My son Joseph had dressed and he came to the stateroom and put lifebelts on us. Through all this time we had received no warning from the steward, no orders to prepare for anything like what we were to experience. Had it not been for our curiosity to learn what was going on we might have perished. we went on deck about 12.15 and my son and myself were placed in the third lifeboat.
My older son, Joseph, helped to place us in the boat and asked permission to enter it himself, this being refused with the threat that he would be shot if he attempted to get in. I pleaded with the officers in vain, that he be allowed to come with me. There were about fifty in the boat, but there was room for more. After we were lowered away and before the boat left the ship some men entered it by sliding down the davit ropes. The men in charge of the boat rowed as hard as they could to get away from the ship. By the time she sank, which was at 1.45, it seemed as if we were miles away, although I could hear the screams, cries and moaning of the drowning passengers.'
Agnes and her son John spent about 5 hours in the boat before being picked up by the Carpathia aboard which she commented that 'everything possible was done for the saved'.
On arrival in New York in addition to overnight accommodation she was given a train ticket, $5 in cash and a lunch box by the White Star Line. She left New York by train heading for Mohawk, Michigan. Once in Michigan passengers on the train between Negaunee and Calumet recognising her need, raised 'a neat little sum for her benefit'. A subscription list was also started for her benefit in Calumet. The Calumet News also went on to say that Mrs Davies was a 'pleasant and refined woman but greatly overwrought and nervous as a result of her experience, suffering and bereavement. The sinking of the Titanic had taken from her, her almost sole support, a nineteen year old son. The loss of whom seems to her to have been unnecessary, too, which makes it all the harder to bear. '
The following appeared in the St Ives Times in early May 1912.
MRS DAVIES ARRIVES IN MOHAWK.
We have received welcome news this week that Mrs Agnes Davies, formerly of St Ives, and her nine year old son - Master John Morgan Davies - have at last reached Mohawk. On arriving they were met by Mr Richard Henry Nicholls, Mrs Nicholls, and Mr G P Curnow, the latter being a close personal friend of Mrs Davies's family. There was a most touching scene between mother and son, after their trying ordeal. the last time they met Mr Joseph Nicholls - who perished in the 'Titanic' disaster - was a member of the family circle which then gathered. Mrs Davies's sufferings were very noticeable, and the suspense and agony of mind and body have left their marks upon her.
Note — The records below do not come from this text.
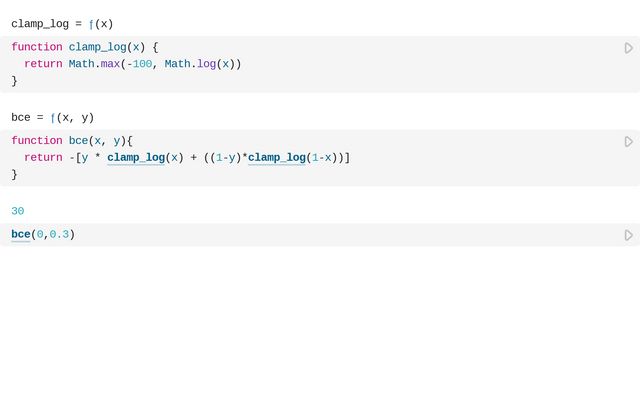Click the return keyword in bce function

tap(43, 158)
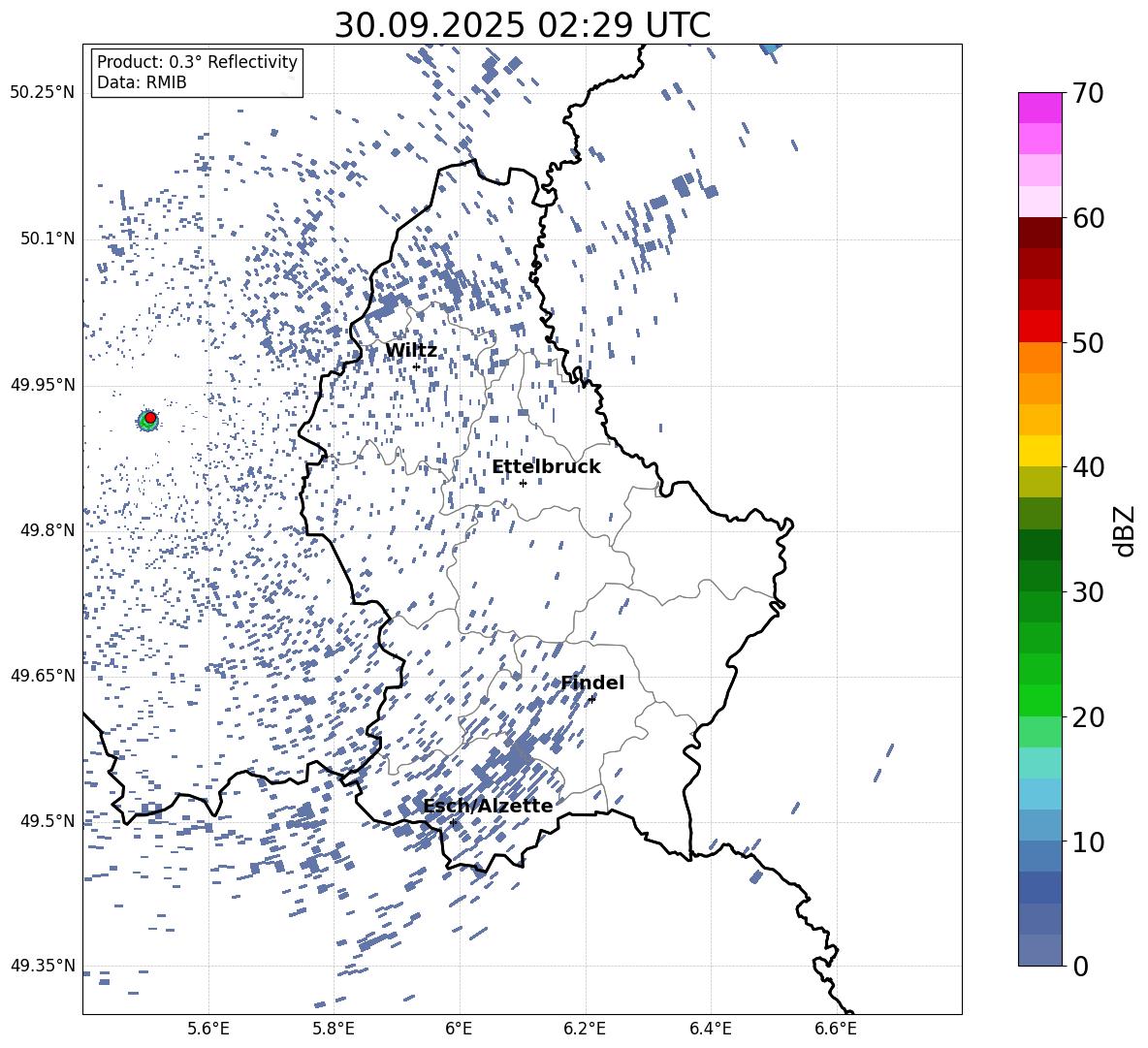Image resolution: width=1148 pixels, height=1048 pixels.
Task: Select the Ettelbruck city label
Action: [546, 467]
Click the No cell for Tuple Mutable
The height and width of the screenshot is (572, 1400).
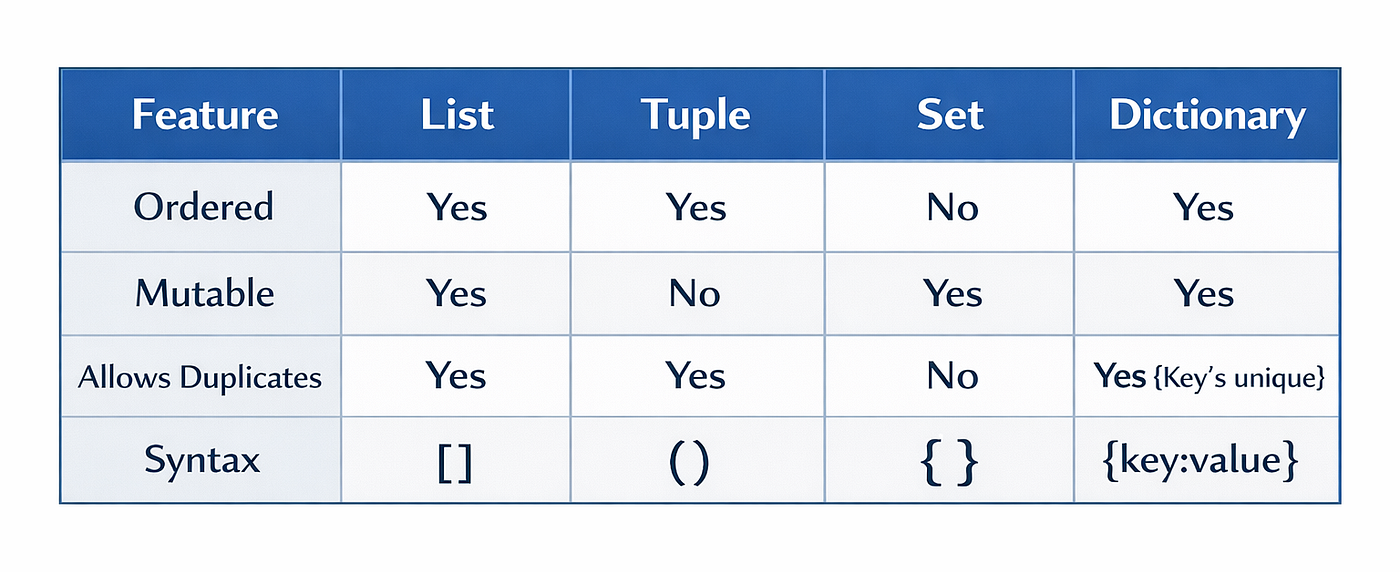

She later recounted her experiences on the Titanic at the Calumet Opera House.
Agnes remained in Hancock, Michigan for the rest of her life and was remarried in 1921 to Richard Edwards (b. 1881), a fireman of English birth. The couple lived at 949 Railroad Avenue in Hancock.
Agnes passed away in St Joseph's Hospital, Hancock, Houghton County, Michigan on 4 August 1933, aged 71 and she was buried on 7 August 1933 Lakeview Cemetery, Calumet, Houghton, Michigan. This cemetery also holds a memorial to her son Joseph Nicholls and the grave of her son, John Davies who died in 1951.